Hey, hi people out there,

I am planning to buy a new  1TB hard disk,,, my budget is Rs. 6000

I am confused among these two hard disks here:-

 1) Seagate Barracuda 7200.12 ,

2) Western Digital Caviar Black

So, which one is better in terms of performance, has better transfer rates and long life....

Please if you know any link which have compared them, please you can very well give me.....

Thankyou... ,Looking forward fro your reply....


----------



## eternallove (Apr 26, 2009)

Hi,

I asked very much the same question on Tom's Hardware:

*www.tomshardware.com/forum/249565-32-seagate-barracuda-7200-caviar-black

I just posted it, so no responses yet... but check it later.


----------



## PraKs (Apr 26, 2009)

Saw few posts from members saying  7200.12 has no problems of crashing

Not sure how true it is, Better contact Seagate service center & ask current complaints to have an idea.


----------



## vaibhav_jain (May 4, 2009)

dont buy seagate use wd i think it is far more better than seagate.


----------



## di9it (May 4, 2009)

himanshupt said:


> Hey, hi people out there,
> 
> I am planning to buy a new  1TB hard disk,,, my budget is Rs. 6000
> 
> ...



Seagate Barracuda 7200.12 is far more better than WD Caviar Black in terms of performance, transfer rates and ....
Well long life depends on the use of a HDD...

Seagate also got a good customer service, i dont know about WD.

You might look for WD Raptor or VelociRaptor in your area for availability. They provide you even more performance than SG 7200.12


----------



## himanshupt (Jun 18, 2009)

Thanks all.... I actually bought 7200.11 in absence of availability of .12 in My place....

I giving good performance.....And Since its manufature date is after 20 April so it doesnot have Firmware issues as well....

Regards...


----------



## din (Jun 18, 2009)

@himanshupt

How much for the HDD ?


----------



## pimpom (Jun 18, 2009)

It is unfortunate that Seagate had a problem with the early 7200.11 drives and they must have lost many customers because of that. But the problem has been solved, and it was a firmware bug, not faulty physical construction or other reliability issue.

In my experience with hundreds of HDDs over more than 10 years, Seagate is the most durable brand. I keep in touch with all my clients, and out of all the drives I know about personally, only three Seagates have failed. And those had been badly misused by the owners.


----------



## hell_storm2006 (Jun 18, 2009)

WD Caviar black is the best HDD which you can buy! Also the warranty is longer than Seagate. Show's how much trust they have in their own product. Seagate has lost it all because of those 7200.11 drives. WD all the way!


----------



## PraKs (Jun 18, 2009)

Will go with WD.

Lost trust from Seagate.


----------



## himanshupt (Jun 19, 2009)

No....*Actually As pimpom said Seagate is better in performance.........WD is more reliable for data though*

I can say that bcoz I own both Sg - 1TB and WD - 500gB......

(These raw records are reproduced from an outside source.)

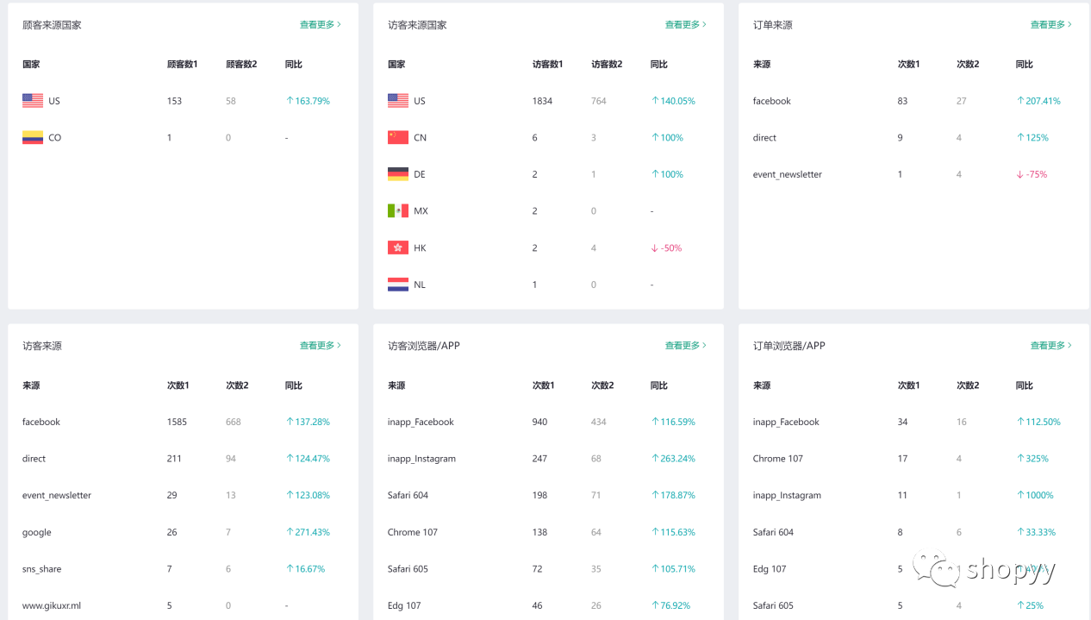Expand 查看更多 in 访客浏览器/APP panel
This screenshot has width=1091, height=620.
[685, 346]
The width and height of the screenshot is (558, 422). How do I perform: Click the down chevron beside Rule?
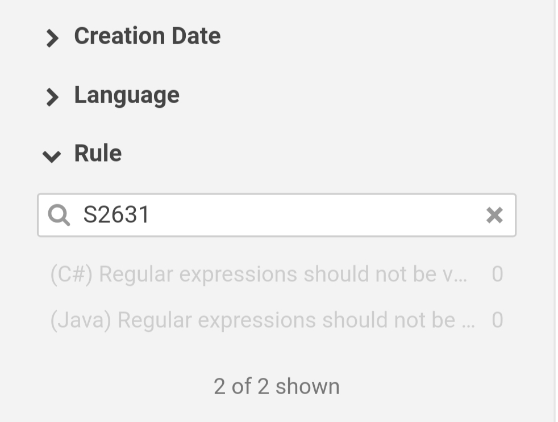pyautogui.click(x=52, y=157)
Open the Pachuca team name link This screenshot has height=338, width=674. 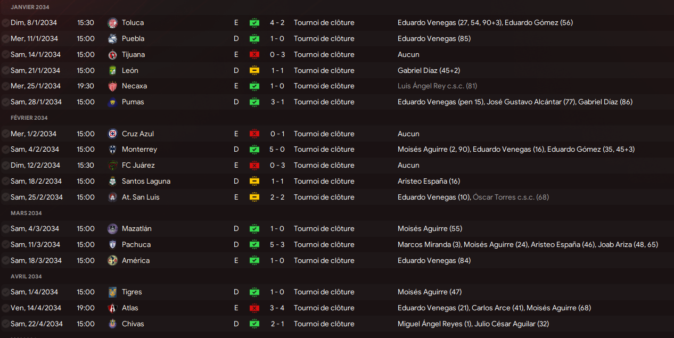click(x=136, y=245)
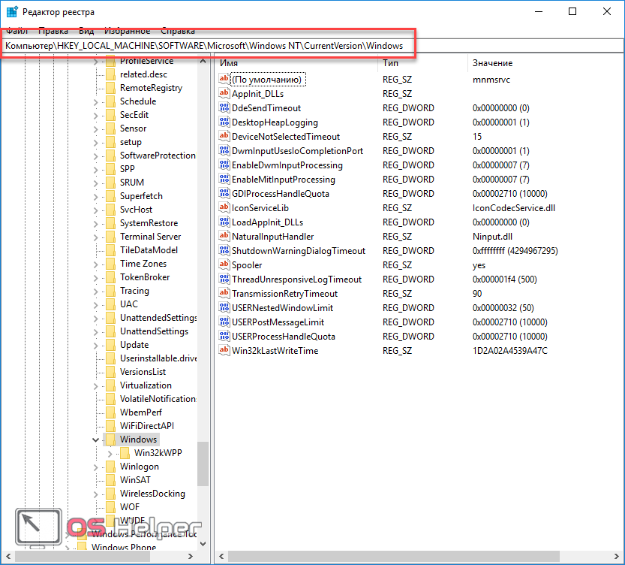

Bot has their own rise and fall.........Anyways Seagate 7200.12 IS REALL GOOD...Better than WD Caviar Green.....

Yeah formware issue from7200.11 Has been removed....So its now fully trustable...Regards..


----------



## hell_storm2006 (Jun 19, 2009)

*techreport.com/articles.x/16472/3

Chech this. Caviar Green performs as good as 7200.12, if not better. Then if that is the case and WD offers more reliability plus a 5 year warranty, then why Seagate???? Also look at the last test and the power consumption factor!!! Green whoops every other HDD's a** in that!

The thing is hard disk performance differences are hardly noticeable. If you see the scores you would hardly notice any difference. Although Green and Black score marginally above 7200.11 and 7200.12 in most of the tests!


----------